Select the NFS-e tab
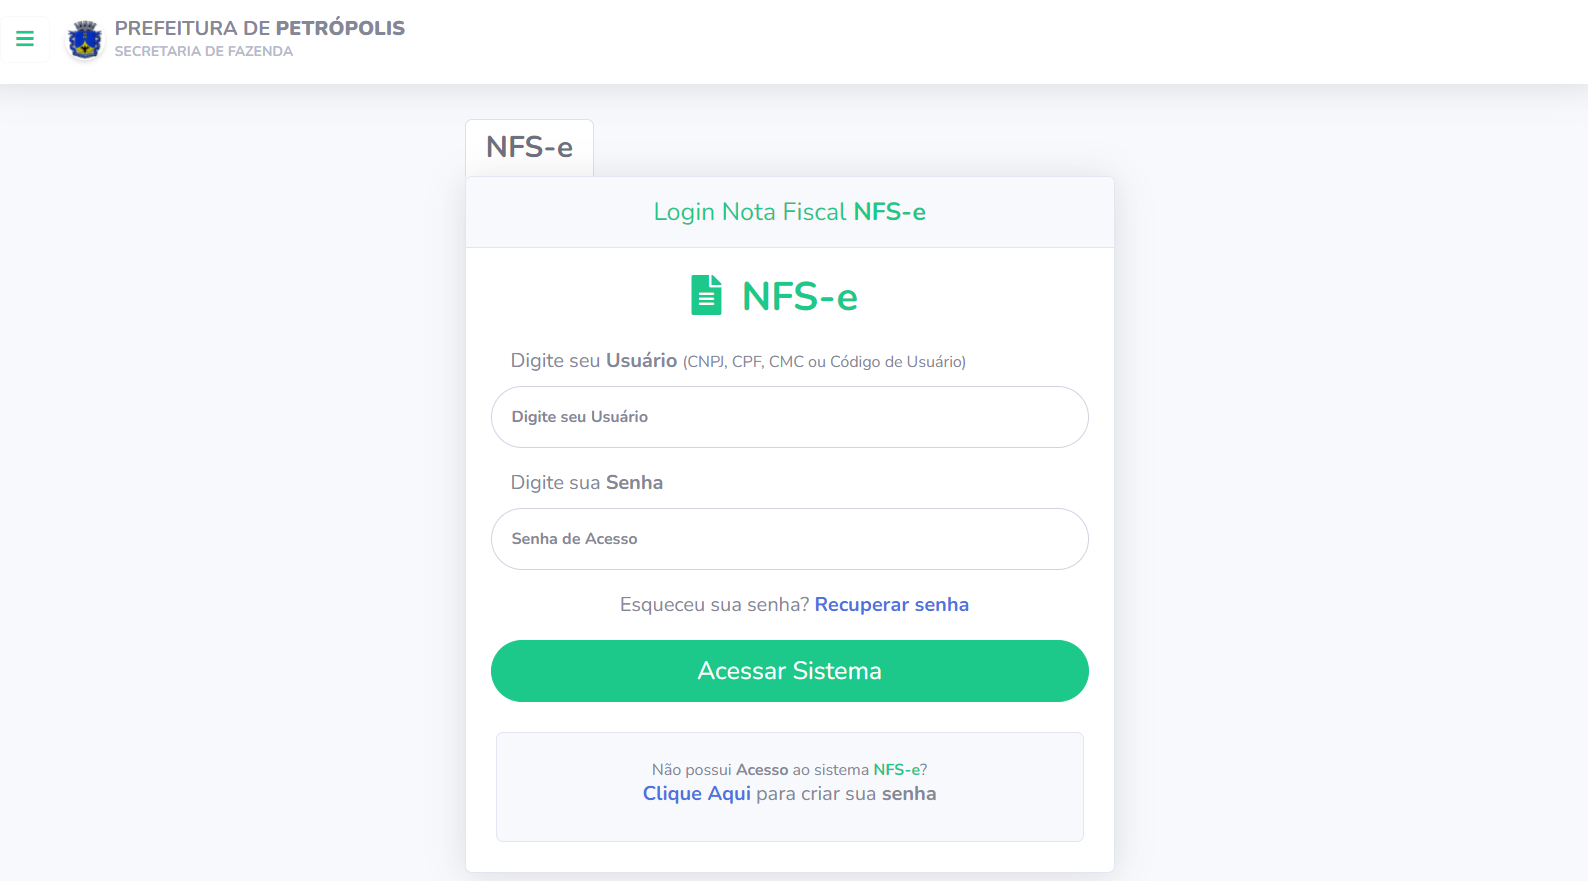Image resolution: width=1588 pixels, height=881 pixels. pos(529,148)
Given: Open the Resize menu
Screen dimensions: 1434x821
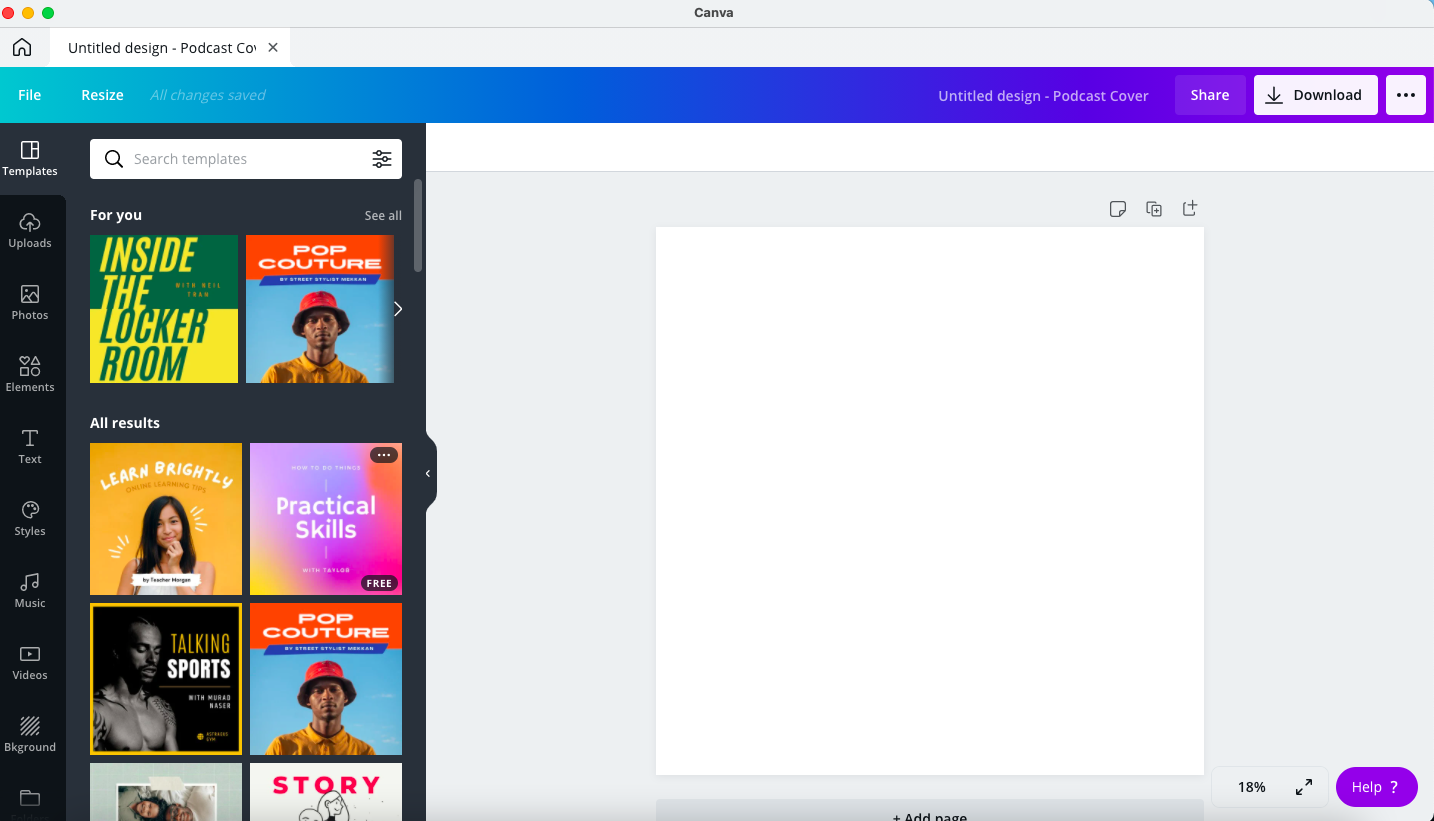Looking at the screenshot, I should [x=102, y=95].
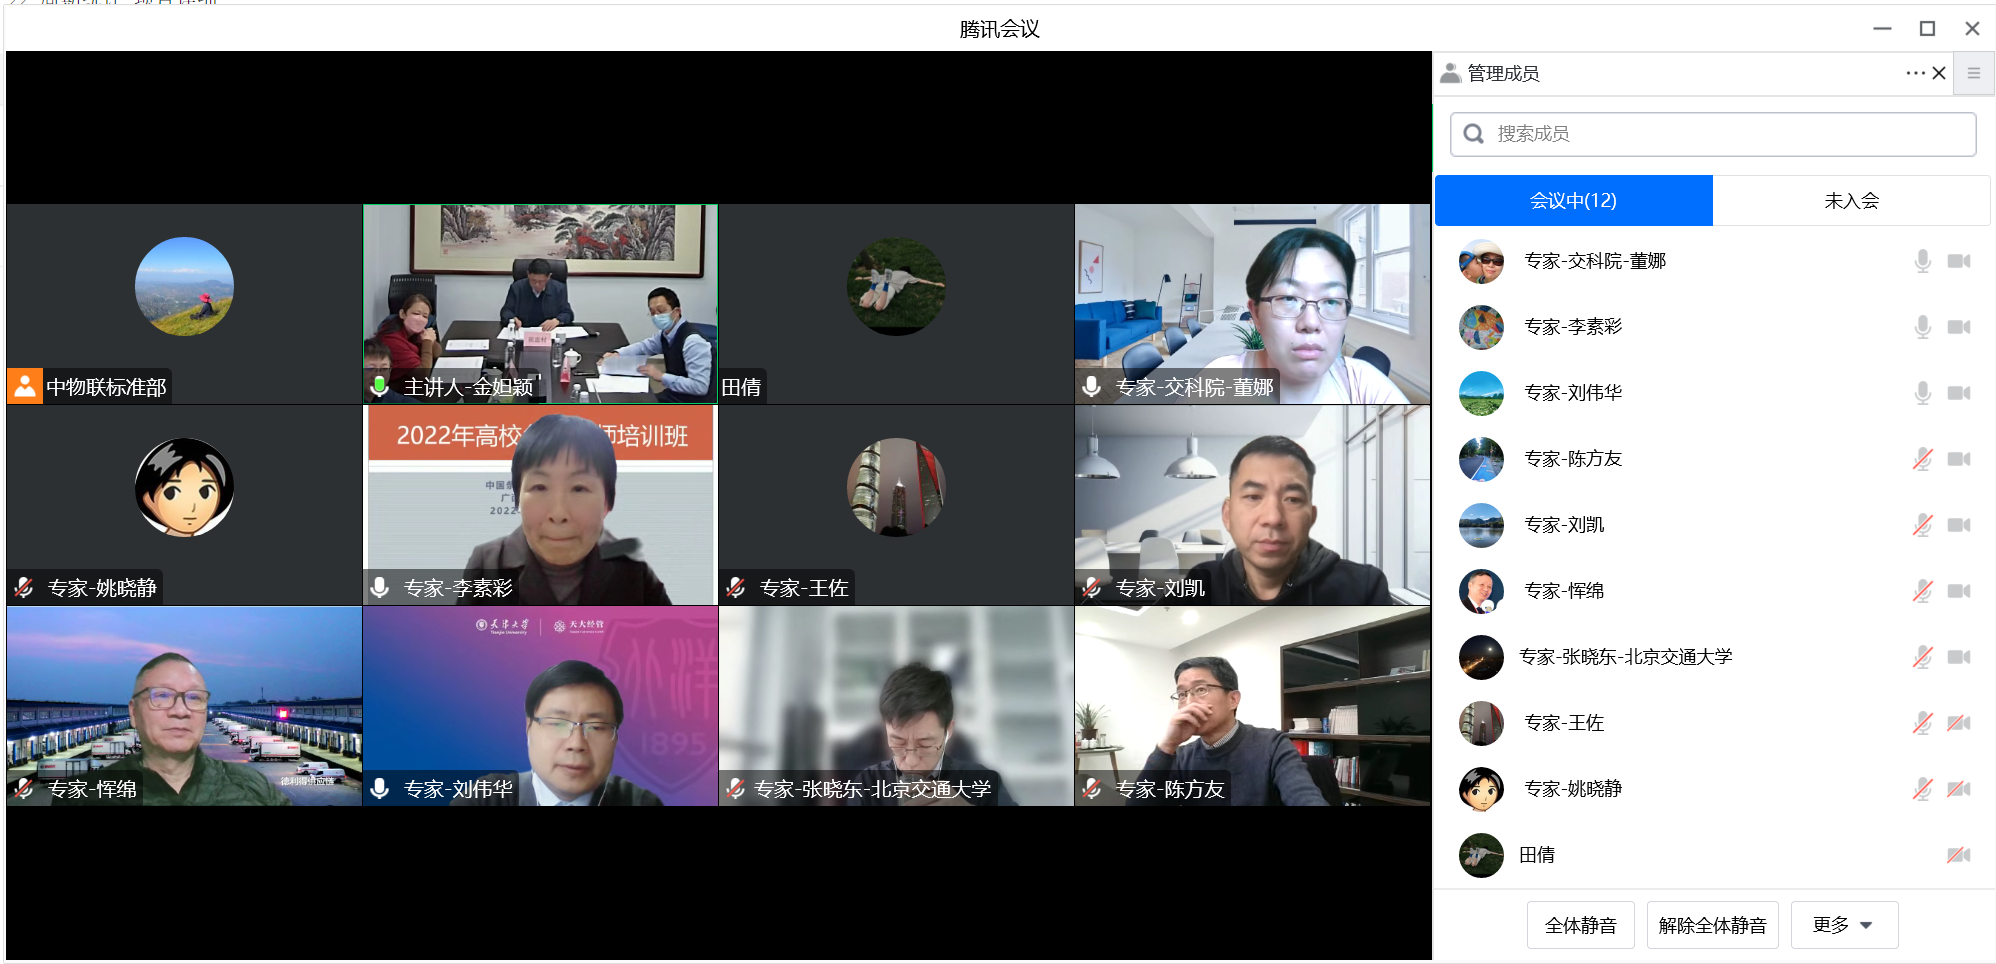The width and height of the screenshot is (1996, 964).
Task: Close the 管理成员 panel
Action: point(1939,73)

━━━

- _TASK DIRECTIONS_: The pictures are not part of the copy. Retype everything else in the entries exactly.

- _ANSWER SECTION_:
Select the NFS-e tab
Image resolution: width=1588 pixels, height=881 pixels. pos(529,148)
Given: Open the Resize menu
Screen dimensions: 1434x821
Looking at the screenshot, I should [x=102, y=95].
The width and height of the screenshot is (1996, 964).
Task: Close the 管理成员 panel
Action: point(1939,73)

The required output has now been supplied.